Firstly, given any purported convolution/multiplication identity relating a bunch of functions, one can use homogeneity and decompose that identity into homogeneous identities, in which each function appears the same number of times in each term. (For instance, if one has an identity involving both cubic expressions of a function f and quadratic expressions of f, one can separate into a cubic identity and a quadratic identity.) So without loss of generality one can restrict attention to homogeneous identities.
Next, by depolarisation, one should be able to reduce further to the case of multilinear identities: identities involving a bunch of functions $f_1, f_2, ..., f_n$, with each term being linear in each of the functions. (I haven't checked this carefully but it should be true, especially since we can permit the functions to be complex valued.)
It is convenient just to consider evaluation of these identities at the single point 0 (i.e. scalar identities rather than functional identities). One can actually view functional identities as scalar identities after convolving (or taking inner products of) the functional identity with one additional test function.
Now (after using the distributive law as many times as necessary), each term in the multilinear identity consists of some sequence of applications of the pointwise product and convolution operations (no addition or subtraction), evaluated at zero, and then multiplied by a scalar constant. When one expands all of that, what one gets is a sum (in the discrete case) of the tensor product $f_1 \otimes ... \otimes f_n$ of all the functions over some subspace of $G^n$. The exact subspace is given by the precise manner in which the pointwise product and convolution operators are applied.

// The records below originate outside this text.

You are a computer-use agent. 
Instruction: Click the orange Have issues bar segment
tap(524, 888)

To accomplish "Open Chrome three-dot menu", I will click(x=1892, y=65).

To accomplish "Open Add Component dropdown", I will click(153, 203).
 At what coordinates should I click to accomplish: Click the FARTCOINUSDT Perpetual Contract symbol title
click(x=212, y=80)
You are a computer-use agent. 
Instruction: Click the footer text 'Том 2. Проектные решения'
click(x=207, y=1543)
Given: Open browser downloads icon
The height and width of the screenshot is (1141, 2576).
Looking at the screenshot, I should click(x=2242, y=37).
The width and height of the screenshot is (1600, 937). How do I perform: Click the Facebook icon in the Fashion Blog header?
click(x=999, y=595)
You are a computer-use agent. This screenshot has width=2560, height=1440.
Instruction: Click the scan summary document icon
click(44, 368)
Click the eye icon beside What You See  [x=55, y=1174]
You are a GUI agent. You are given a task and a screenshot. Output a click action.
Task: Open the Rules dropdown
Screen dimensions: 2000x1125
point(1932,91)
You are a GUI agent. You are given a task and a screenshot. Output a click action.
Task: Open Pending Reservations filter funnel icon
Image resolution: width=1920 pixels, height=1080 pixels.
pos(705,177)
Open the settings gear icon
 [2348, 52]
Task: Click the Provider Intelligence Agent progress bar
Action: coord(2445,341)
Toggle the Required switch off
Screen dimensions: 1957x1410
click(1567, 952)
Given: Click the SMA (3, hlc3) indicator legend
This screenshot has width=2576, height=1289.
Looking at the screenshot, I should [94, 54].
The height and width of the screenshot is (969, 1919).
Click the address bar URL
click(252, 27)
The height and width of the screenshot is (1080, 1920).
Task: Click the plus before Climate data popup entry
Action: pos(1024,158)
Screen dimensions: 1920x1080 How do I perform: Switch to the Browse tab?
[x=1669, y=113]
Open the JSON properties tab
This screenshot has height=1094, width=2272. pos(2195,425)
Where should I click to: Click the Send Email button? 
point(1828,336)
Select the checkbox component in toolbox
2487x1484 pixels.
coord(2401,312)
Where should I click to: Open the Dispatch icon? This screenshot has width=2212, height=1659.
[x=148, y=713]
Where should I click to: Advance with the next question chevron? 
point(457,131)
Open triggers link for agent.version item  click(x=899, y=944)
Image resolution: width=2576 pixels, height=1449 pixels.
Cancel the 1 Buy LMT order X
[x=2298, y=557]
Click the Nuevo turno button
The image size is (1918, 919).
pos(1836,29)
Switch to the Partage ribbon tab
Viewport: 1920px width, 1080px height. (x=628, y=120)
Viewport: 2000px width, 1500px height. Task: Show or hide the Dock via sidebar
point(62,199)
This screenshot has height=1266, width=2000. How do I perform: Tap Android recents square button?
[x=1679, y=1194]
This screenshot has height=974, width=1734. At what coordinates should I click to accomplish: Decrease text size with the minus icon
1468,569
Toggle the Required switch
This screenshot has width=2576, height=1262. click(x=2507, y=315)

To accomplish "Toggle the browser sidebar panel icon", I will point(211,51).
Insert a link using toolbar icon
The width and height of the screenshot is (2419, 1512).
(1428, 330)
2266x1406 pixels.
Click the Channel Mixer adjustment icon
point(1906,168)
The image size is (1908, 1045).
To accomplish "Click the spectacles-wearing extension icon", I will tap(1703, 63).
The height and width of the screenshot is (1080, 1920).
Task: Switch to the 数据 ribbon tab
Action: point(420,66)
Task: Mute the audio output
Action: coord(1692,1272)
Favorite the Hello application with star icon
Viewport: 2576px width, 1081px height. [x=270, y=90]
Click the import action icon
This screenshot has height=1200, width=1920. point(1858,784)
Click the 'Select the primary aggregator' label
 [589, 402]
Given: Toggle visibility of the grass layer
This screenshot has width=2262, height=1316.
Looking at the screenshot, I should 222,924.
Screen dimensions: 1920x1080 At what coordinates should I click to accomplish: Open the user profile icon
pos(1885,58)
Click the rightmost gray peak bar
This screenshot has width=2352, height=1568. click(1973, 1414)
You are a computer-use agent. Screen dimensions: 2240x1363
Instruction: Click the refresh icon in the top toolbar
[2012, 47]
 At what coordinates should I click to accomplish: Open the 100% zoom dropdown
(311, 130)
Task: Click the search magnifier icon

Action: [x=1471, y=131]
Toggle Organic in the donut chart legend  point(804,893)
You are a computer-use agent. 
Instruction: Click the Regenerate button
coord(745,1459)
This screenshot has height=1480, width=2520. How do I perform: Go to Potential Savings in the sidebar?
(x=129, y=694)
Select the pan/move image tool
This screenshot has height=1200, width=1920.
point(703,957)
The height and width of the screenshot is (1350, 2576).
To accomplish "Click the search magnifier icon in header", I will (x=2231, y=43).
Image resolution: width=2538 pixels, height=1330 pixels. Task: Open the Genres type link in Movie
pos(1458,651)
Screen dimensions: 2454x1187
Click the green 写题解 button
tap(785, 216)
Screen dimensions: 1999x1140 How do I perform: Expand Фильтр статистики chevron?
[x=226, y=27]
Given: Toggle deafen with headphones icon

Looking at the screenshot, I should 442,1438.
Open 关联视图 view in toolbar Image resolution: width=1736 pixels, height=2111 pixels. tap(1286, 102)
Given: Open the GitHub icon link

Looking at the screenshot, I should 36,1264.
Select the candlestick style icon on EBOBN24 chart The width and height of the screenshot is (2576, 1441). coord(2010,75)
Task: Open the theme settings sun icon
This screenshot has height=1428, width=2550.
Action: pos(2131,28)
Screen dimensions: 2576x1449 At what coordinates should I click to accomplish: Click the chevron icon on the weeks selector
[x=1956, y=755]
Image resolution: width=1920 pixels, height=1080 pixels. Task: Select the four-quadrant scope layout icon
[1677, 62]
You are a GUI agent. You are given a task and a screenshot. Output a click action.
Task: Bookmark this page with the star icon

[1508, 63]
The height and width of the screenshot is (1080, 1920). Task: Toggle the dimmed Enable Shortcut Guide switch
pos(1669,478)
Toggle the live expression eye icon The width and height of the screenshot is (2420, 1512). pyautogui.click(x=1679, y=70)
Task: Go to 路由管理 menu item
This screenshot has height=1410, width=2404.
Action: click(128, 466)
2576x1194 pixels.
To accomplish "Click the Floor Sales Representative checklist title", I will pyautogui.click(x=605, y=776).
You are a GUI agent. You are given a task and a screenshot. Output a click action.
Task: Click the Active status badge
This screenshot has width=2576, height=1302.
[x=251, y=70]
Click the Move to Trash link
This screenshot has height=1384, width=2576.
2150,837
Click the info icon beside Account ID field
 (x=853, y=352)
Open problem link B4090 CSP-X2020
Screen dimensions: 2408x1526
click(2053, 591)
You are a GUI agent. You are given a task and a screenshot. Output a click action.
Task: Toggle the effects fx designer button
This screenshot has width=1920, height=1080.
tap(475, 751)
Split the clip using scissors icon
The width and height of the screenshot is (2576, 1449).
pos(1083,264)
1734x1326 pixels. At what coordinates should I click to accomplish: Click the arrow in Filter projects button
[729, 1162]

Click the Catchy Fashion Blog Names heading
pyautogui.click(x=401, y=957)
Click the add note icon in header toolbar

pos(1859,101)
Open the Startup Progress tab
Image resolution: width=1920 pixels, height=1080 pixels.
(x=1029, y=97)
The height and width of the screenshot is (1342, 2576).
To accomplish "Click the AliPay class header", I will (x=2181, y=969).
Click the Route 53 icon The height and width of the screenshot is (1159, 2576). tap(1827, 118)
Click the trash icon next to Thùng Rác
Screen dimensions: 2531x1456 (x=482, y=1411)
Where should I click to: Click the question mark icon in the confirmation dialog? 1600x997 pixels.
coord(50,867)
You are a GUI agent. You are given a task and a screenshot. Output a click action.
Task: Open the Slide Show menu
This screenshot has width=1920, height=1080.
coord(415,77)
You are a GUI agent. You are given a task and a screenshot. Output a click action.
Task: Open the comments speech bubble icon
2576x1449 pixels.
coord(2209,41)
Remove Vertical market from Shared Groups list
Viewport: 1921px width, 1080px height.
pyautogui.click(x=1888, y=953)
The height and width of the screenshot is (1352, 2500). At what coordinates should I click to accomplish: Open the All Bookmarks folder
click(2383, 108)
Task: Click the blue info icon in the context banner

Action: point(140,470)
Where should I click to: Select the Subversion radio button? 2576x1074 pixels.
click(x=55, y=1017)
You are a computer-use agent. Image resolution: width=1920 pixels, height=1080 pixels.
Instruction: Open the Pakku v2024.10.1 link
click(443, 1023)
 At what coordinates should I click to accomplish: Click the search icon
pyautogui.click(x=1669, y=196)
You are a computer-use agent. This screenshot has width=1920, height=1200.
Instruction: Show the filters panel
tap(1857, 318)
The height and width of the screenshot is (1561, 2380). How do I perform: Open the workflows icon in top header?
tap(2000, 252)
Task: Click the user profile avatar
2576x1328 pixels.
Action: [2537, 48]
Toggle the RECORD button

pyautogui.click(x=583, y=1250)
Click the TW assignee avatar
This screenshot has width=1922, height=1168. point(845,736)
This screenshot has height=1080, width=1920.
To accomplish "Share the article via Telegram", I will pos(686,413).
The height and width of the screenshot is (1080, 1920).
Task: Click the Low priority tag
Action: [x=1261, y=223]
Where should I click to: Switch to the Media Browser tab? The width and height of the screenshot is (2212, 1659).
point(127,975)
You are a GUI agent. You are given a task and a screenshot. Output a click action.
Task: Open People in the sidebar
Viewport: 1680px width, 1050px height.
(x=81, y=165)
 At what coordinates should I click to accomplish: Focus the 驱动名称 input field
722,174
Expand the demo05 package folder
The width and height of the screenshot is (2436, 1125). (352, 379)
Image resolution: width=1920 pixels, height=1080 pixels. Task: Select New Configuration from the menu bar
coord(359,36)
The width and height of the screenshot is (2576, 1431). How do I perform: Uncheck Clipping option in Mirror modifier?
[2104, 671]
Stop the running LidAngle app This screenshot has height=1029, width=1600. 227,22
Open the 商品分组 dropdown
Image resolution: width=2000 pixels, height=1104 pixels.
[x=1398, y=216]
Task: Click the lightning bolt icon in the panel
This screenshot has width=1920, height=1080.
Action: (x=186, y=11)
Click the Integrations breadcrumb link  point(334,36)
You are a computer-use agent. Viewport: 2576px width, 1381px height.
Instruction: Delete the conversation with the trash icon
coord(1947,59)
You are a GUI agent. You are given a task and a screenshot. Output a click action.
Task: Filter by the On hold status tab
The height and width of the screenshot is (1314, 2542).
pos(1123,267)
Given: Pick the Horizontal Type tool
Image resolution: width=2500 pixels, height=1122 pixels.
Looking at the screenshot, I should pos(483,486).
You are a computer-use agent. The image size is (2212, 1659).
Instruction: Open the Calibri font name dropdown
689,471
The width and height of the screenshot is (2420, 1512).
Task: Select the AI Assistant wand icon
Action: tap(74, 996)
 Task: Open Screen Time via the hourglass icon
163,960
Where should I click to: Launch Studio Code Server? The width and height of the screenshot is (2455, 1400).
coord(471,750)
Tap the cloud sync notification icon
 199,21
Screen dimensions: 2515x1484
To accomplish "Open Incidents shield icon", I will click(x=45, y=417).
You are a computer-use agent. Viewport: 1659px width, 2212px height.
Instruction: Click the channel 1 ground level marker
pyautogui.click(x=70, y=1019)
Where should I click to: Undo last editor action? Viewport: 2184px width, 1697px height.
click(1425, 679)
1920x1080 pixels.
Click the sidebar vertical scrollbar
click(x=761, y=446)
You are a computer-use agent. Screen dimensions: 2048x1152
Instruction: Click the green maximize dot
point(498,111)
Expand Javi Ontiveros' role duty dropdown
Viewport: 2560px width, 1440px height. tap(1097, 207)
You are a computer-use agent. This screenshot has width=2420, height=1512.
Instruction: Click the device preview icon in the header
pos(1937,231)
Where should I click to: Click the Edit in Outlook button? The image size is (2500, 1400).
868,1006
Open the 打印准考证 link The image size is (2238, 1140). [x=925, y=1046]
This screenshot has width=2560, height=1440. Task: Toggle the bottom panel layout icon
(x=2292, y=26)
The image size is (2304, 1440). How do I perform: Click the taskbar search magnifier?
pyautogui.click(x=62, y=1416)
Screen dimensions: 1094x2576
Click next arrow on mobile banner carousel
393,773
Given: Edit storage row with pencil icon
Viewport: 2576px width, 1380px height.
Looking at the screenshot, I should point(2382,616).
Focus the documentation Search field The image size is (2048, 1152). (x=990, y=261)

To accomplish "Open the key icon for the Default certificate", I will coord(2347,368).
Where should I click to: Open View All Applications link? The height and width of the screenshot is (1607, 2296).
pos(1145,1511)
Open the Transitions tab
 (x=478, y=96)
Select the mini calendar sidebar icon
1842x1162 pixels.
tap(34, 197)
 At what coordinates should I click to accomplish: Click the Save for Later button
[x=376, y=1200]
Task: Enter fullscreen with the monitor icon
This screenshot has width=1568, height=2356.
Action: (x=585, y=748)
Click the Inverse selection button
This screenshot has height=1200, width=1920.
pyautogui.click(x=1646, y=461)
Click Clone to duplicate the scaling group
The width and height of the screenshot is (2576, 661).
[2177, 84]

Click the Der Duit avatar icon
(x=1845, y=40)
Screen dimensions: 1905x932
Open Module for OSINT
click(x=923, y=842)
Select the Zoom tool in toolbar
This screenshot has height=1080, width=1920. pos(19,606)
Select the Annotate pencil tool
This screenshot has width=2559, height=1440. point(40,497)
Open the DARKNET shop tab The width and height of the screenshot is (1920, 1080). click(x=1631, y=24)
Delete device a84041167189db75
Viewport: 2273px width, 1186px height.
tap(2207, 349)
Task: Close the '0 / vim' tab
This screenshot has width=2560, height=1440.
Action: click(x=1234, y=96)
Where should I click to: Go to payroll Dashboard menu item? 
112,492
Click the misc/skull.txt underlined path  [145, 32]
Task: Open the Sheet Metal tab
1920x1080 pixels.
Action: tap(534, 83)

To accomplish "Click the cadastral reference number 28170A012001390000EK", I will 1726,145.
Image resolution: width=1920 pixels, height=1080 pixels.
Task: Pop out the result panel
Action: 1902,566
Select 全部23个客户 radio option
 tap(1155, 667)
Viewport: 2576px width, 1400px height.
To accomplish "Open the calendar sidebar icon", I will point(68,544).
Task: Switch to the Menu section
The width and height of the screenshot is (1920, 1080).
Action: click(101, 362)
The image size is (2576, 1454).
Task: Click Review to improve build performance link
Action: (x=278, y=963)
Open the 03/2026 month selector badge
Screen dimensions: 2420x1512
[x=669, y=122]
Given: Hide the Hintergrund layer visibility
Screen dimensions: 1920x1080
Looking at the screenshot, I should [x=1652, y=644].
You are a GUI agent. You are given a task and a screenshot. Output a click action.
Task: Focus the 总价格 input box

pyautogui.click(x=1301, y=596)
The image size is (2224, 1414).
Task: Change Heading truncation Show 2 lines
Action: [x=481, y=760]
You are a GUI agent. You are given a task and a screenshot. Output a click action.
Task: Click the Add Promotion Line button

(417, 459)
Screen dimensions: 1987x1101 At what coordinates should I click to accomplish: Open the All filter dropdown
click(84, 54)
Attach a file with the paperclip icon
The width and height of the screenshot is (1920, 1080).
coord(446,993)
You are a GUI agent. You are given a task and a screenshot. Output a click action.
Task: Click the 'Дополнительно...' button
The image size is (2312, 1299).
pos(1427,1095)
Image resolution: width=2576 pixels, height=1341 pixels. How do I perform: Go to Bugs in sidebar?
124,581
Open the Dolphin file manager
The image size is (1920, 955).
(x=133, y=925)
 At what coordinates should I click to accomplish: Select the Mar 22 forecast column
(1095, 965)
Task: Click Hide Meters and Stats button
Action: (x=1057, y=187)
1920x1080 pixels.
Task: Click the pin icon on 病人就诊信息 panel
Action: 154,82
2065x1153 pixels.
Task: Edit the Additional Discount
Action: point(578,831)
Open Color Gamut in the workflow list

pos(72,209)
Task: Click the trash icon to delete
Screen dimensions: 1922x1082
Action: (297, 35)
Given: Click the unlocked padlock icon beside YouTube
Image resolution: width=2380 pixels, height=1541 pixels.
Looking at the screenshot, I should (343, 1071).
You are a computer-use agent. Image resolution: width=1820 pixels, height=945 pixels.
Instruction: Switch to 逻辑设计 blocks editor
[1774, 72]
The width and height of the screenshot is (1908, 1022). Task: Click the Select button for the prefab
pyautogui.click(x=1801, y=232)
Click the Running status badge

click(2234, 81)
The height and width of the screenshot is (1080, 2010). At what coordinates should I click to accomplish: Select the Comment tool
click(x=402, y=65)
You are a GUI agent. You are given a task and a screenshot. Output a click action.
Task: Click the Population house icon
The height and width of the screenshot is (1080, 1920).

The only way a universal identity can hold, then, is if the weighted sum of the indicator functions of these subspaces (counting multiplicity) vanishes. (Note that finite linear combinations of tensor products span the space of all functions on $G^n$ when $G$ is finite.) But when the characteristic of $G$ is large enough, the only way that can happen is if each subspace appears in the identity with a net weight of zero. (Indeed, look at a subspace of maximal dimension in the identity; for $G$ large enough characteristic, it contains points that will not be covered by any other subspace in the identity, and so the only way the identity can hold is if the net weight of that subspace is zero. Now remove all terms involving this subspace and iterate.)
So the final thing to do is to show that a given subspace can arise in two different ways from multiplication and convolution only in the "obvious" manner, i.e. by exploiting associativity of pointwise multiplication and of convolution. This looks doable by an induction argument but I haven't tried to push it through.